Skip normalize… if you can
In my vertex shader I’m normalizing the normal after multiplying it by the World matrix (normalize(mul(input.Normal, World)). Removing the normalize would save four dp3 instructions, but you can only do this if you can ensure your matrix is orthonormal – which means no scaling (only translation and rotation). Unfortunately in my scenario it isn’t currently, since I do scale my vegetation. I may be able to get away with removing the scale from the World matrix and applying it separately, as long as I’m scaling equally in all directions (I haven’t tried this yet).
Note that you do need to re-normalize in the pixel shader since linear interpolations between two normals aren’t themselves guaranteed to be unit vectors.
I was adding three components of a vector together in order to determine the phase for controlling per-leaf vegetation bending and coloring.
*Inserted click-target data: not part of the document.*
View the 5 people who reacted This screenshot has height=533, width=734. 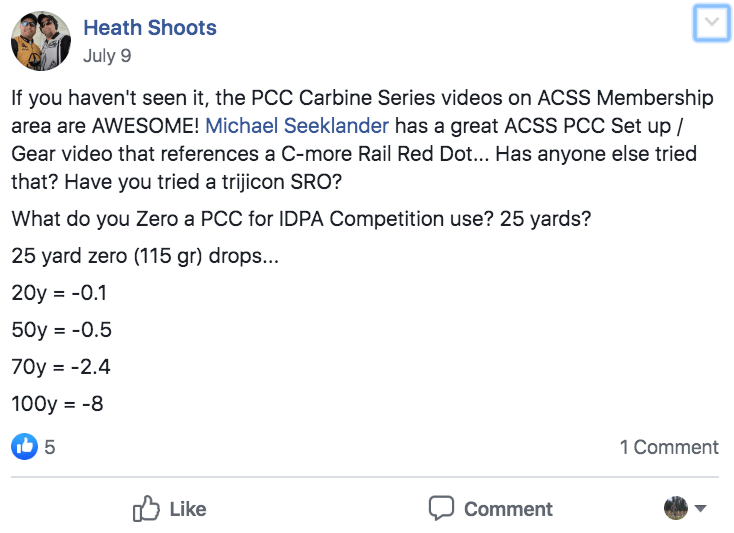[50, 447]
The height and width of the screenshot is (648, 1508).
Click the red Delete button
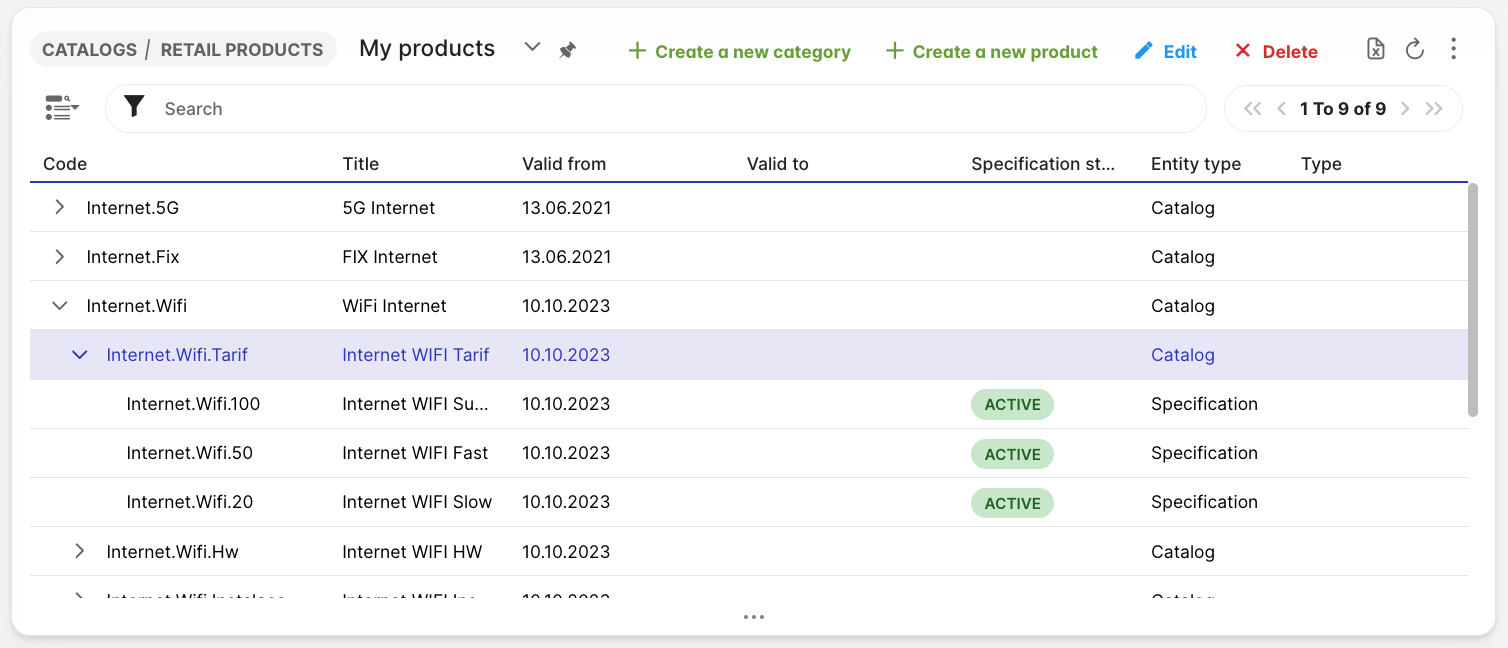(x=1276, y=51)
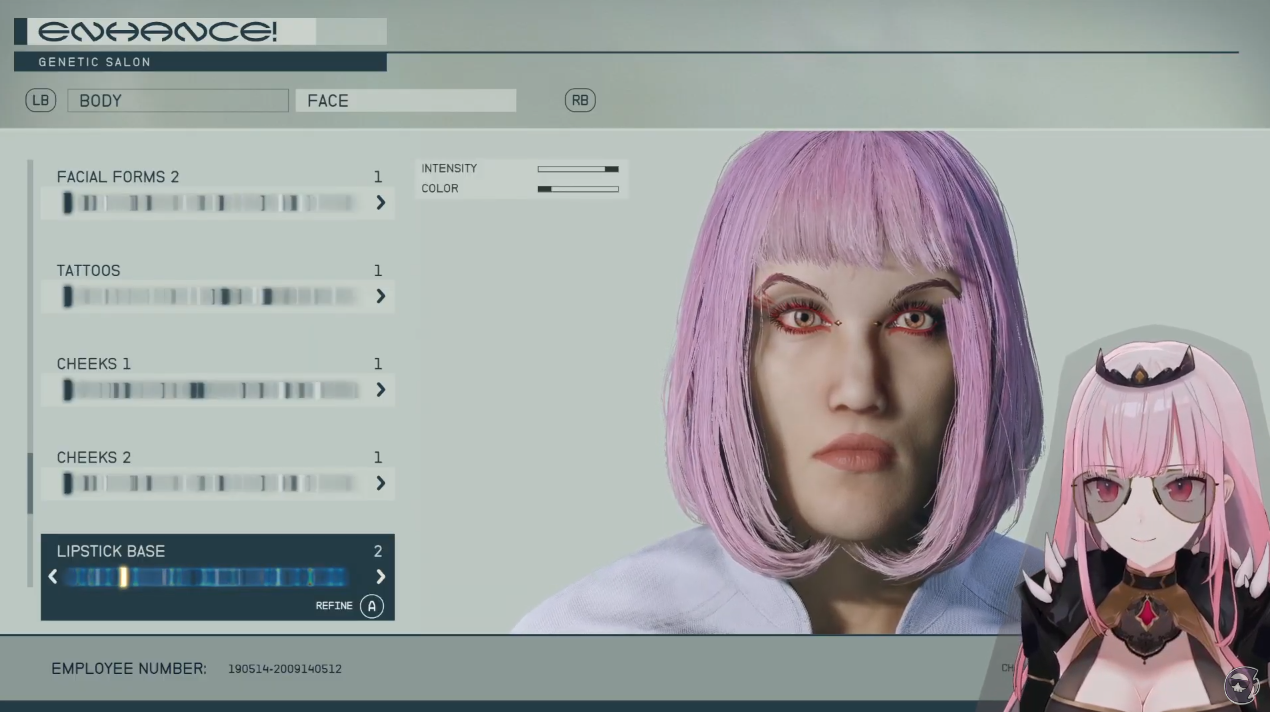The height and width of the screenshot is (712, 1270).
Task: Click the REFINE button label
Action: 334,606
fObjPhase = objectPosition.x + objectPosition.y + objectPosition.z;
Instead, by using dot I can save 1 instruction:
fObjPhase = dot(objectPosition.xyz, 1);
Beware of extraneous calculations
In addition to requiring wind direction (a 2-component vector), I also needed the scalar wind strength value. I was doing the following in my vertex shader:
float windStrength = length(instanceWindDirectionAndStrength);
This actually compiles to four instructions (it needs to do a square root, etc..). This was instance data stored in a second vertex stream. To save my 4 instructions I just ended up calculating this data once on the CPU and adding it to the vertex declaration. Note that this kind of “solution” could actually hurt performance. If increasing the size of the vertices impacted vertex cache performance, that could end up more than compensating for the shorter vertex shader. In my case though, these vertices represented instance data, so they are only fetched once per object drawn.
Help the pre-shader
For values which are calculated from shader constants that remain the same across all vertices for a draw call, the pre-shader can pre-calculate these on the CPU. Sometimes the compiler isn’t very good at figuring these out.
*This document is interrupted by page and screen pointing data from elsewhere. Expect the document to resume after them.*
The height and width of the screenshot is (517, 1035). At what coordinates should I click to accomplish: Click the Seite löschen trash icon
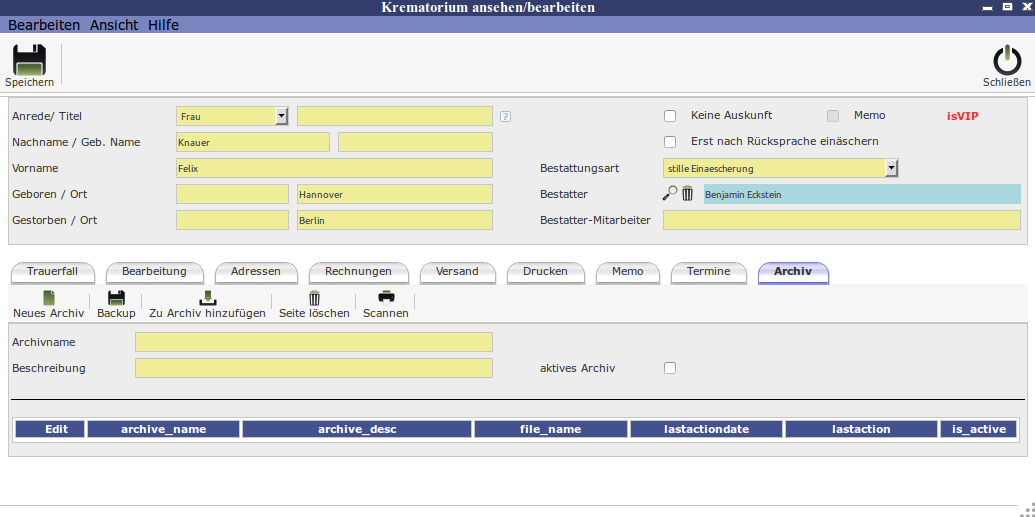pyautogui.click(x=314, y=298)
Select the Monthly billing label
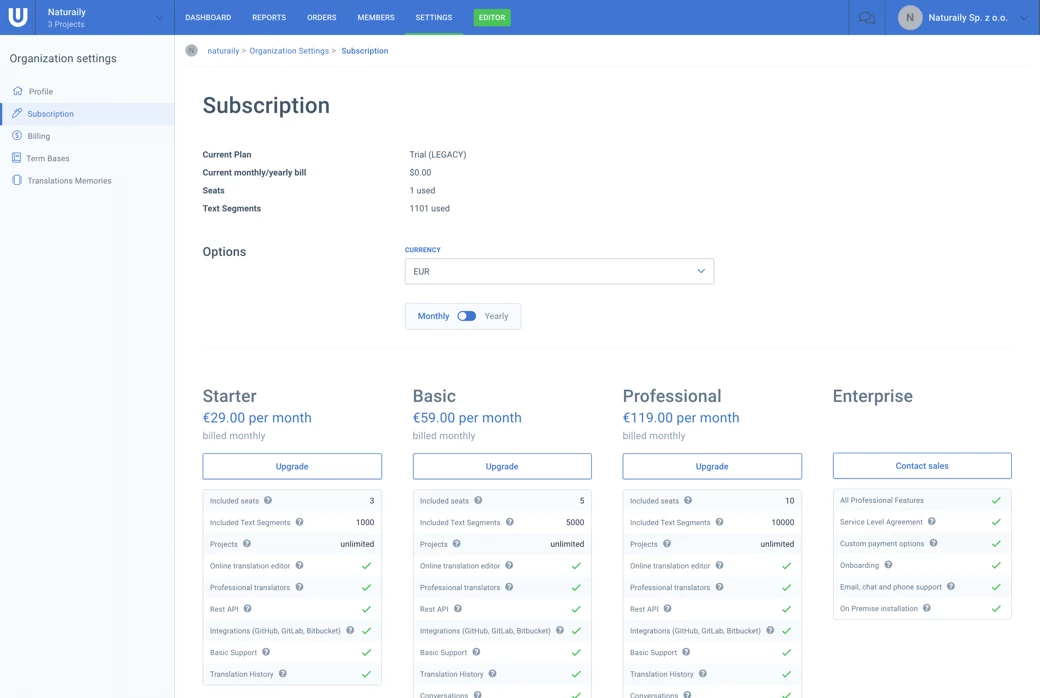1040x698 pixels. 433,316
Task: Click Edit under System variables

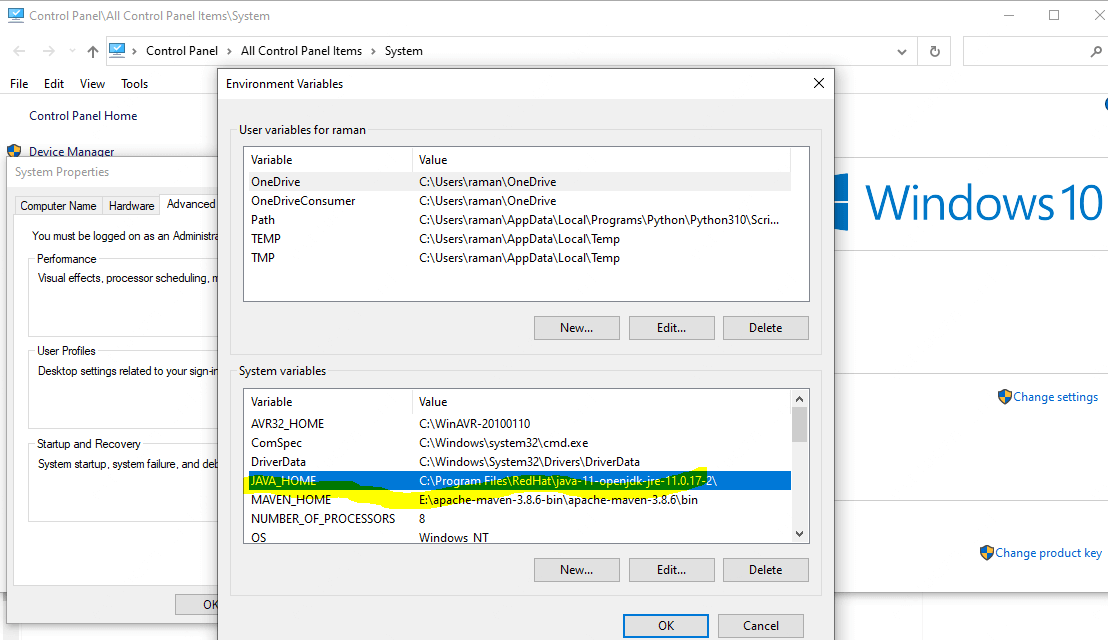Action: 671,569
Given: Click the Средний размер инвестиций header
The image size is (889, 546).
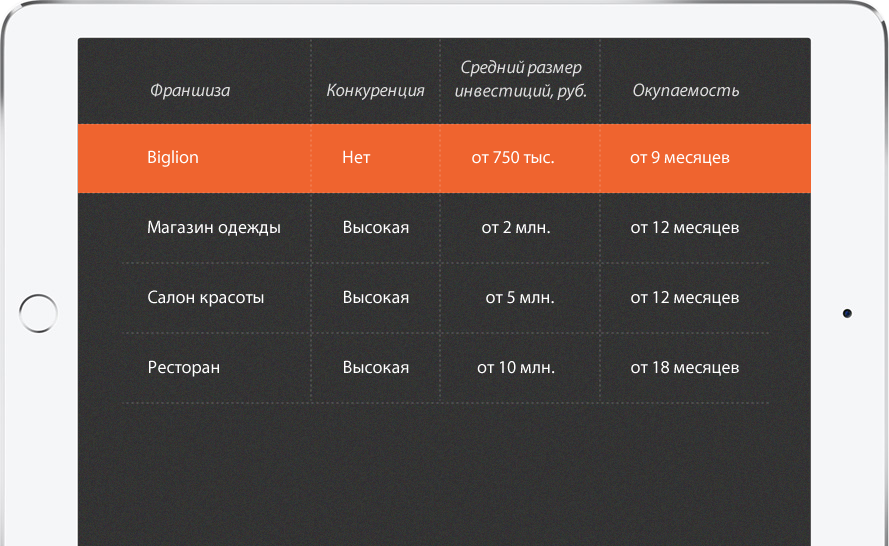Looking at the screenshot, I should (x=520, y=79).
When doing lighting calculations and reading from my G-buffer, I had the following line of code to reconstruct world-space depth from view-space depth:
return -helperRay * (depthValue * (NearPlane - FarPlane) - NearPlane) / FarPlane;
Looking at the assembly, it seemed this was turning into a large number of instructions for what it does. By “doing the algebra” myself, I came up with this equivalent:
float c1 = -NearPlane / FarPlane; float c2 = (NearPlane - FarPlane) / FarPlane; return -helperRay * (depthValue * c2 + c1);
This was enough to help the compiler realize that an additional value was constant, and this saved 1 instruction (which moved to the pre-shader).
A more dramatic example was in my vegetation shader where I do this:
float4 viewPosition = mul(worldPosition, View); output.ViewSpaceDepth = viewPosition.z; output.Position = mul(viewPosition, Projection);
There are two matrix multiplies here (8 dp3 instructions). But we really only need z from the intermediate value. By simply re-writing the code like so saved 4 instructions:
float4x4 vp = mul(View, Projection); float4 viewPosition = mul(worldPosition, View); output.ViewSpaceDepth = viewPosition.z; output.Position = mul(worldPosition, vp);
Of course this added 28 instructions to the pre-shader (to multiply two full matrices), but these are only executed once.